_CHALLENGE_
Copy out the records character for character, from the first line through the line that contains "Open the Mega", including that line.

Start of PROVIDED INFORMATION

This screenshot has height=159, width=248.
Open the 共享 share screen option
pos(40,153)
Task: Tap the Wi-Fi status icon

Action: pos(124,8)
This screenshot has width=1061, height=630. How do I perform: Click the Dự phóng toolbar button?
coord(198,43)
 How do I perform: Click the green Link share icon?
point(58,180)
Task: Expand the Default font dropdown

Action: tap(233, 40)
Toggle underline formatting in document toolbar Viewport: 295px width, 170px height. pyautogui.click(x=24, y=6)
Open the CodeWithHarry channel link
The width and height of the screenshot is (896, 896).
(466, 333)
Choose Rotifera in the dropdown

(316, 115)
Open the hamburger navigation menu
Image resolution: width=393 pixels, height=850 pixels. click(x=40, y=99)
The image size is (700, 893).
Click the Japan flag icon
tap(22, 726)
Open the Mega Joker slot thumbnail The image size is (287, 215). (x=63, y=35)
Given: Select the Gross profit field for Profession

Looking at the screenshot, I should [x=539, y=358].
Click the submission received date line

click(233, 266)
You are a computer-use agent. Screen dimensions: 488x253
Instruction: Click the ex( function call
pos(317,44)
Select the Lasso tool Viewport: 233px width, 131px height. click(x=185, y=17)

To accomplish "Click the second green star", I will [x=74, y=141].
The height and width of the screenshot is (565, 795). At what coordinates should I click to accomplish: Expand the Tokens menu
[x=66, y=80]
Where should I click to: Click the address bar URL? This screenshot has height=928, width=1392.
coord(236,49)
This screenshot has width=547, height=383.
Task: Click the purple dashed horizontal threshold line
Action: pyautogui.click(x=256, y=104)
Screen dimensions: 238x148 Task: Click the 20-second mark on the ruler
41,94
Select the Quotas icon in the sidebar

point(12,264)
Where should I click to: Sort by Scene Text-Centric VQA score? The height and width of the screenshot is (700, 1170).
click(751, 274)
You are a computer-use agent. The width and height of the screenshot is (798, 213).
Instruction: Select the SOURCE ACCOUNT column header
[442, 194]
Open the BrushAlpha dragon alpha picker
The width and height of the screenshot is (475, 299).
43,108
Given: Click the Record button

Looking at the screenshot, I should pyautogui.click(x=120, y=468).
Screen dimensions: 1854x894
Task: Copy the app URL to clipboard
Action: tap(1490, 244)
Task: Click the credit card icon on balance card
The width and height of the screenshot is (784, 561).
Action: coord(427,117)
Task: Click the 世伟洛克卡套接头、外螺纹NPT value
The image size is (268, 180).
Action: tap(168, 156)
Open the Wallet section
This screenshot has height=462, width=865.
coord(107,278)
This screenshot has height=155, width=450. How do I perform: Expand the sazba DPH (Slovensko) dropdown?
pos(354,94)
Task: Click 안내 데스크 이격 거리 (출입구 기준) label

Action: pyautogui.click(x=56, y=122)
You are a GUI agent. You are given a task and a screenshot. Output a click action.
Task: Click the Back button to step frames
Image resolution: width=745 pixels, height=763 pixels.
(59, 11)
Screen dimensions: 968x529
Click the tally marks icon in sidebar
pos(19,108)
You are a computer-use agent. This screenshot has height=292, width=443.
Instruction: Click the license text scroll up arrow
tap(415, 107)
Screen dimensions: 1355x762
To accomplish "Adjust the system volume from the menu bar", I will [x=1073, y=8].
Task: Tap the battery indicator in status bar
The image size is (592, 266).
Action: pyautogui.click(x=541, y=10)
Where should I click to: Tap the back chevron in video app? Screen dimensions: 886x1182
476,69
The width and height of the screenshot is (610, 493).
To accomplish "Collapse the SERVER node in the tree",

End of PROVIDED INFORMATION

_CORRECT RESULT_
This screenshot has height=159, width=248.
Open the 共享 share screen option
pos(40,153)
Task: Tap the Wi-Fi status icon

Action: pos(124,8)
This screenshot has width=1061, height=630. How do I perform: Click the Dự phóng toolbar button?
coord(198,43)
 How do I perform: Click the green Link share icon?
point(58,180)
Task: Expand the Default font dropdown

Action: tap(233, 40)
Toggle underline formatting in document toolbar Viewport: 295px width, 170px height. pyautogui.click(x=24, y=6)
Open the CodeWithHarry channel link
The width and height of the screenshot is (896, 896).
(466, 333)
Choose Rotifera in the dropdown

(316, 115)
Open the hamburger navigation menu
Image resolution: width=393 pixels, height=850 pixels. click(x=40, y=99)
The image size is (700, 893).
Click the Japan flag icon
tap(22, 726)
Open the Mega Joker slot thumbnail The image size is (287, 215). (x=63, y=35)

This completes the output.